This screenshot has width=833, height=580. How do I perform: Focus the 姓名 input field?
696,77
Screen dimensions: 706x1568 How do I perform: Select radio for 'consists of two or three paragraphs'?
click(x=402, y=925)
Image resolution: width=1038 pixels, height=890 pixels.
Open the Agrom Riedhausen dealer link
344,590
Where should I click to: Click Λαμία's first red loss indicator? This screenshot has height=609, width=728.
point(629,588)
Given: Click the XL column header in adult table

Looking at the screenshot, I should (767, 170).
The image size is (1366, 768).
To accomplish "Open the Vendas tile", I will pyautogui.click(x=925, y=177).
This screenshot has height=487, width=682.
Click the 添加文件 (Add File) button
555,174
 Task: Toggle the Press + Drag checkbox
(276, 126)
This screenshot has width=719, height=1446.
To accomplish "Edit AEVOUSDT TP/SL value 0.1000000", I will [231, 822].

────

▸ **WHAT YOU NEED TO DO**
Report all lines in the records that include the string "accomplish".

▸ **ANSWER AREA**
To accomplish "Open the Vendas tile", I will pyautogui.click(x=925, y=177).
To accomplish "Edit AEVOUSDT TP/SL value 0.1000000", I will [231, 822].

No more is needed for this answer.